BBO Discussion Forums: Statistical help wanted for web project - BBO Discussion Forums

Jump to content

Page 1 of 1
  • You cannot start a new topic
  • You cannot reply to this topic

Statistical help wanted for web project football (soccer) sim

#1 User is offline   manudude03 

  • - - A AKQJT9876543
  • PipPipPipPipPipPipPip
  • Group: Advanced Members
  • Posts: 2,615
  • Joined: 2007-October-02
  • Gender:Male

Posted 2015-January-23, 20:47

I had been working on building a Football Manager style incremental game about 6 months ago that I had left on hold for various reasons. I've recently got back into it and tonight. I know there are at least a few statistics fanatics here on the forums so I thought I'd give it a shot. I've been trying to get the game balanced and trying to get the scores to be realistic.
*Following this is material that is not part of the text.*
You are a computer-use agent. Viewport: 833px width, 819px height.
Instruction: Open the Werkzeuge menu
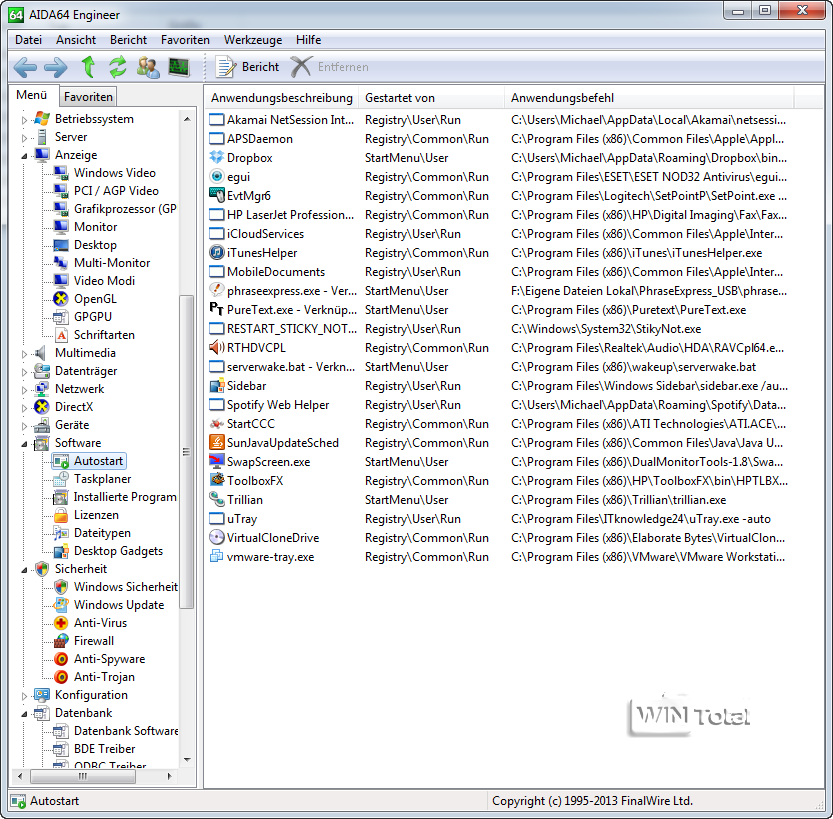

Statistics was never my strong suit, but to try and explain the mechanics of a match in this game:-

The ball starts in the middle of the pitch at kick-off and its position is determined by a variable T (territory) with an initial value of T=50. A goal is deemed to be scored if either T goes below 0 or above 100 at which point it returns to T=50. There are 900 "phases" to the game (you can think of them as passes and dribbles, 900 being an arbitrary number which goes nicely into 90 mins) which changes T by the formula rand()*n-(n*M/2) where rand() is a random continuous number (I assume uniformly distributed) between 0 and 1 and M being a multiplier based on the ability of the teams. M can be calculated as 1+(r1-r2)*Q/(r1+r2) where r1 and r2 represent the ability levels of the 2 teams, and Q is a limiter to prevent total imbalance (currently set at 1 so can be ignored). When you put this together, when the teams are evenly matched, M=1 and the change in T is a random number between -n/2 and +n/2. The higher M is, the more it favours the home side.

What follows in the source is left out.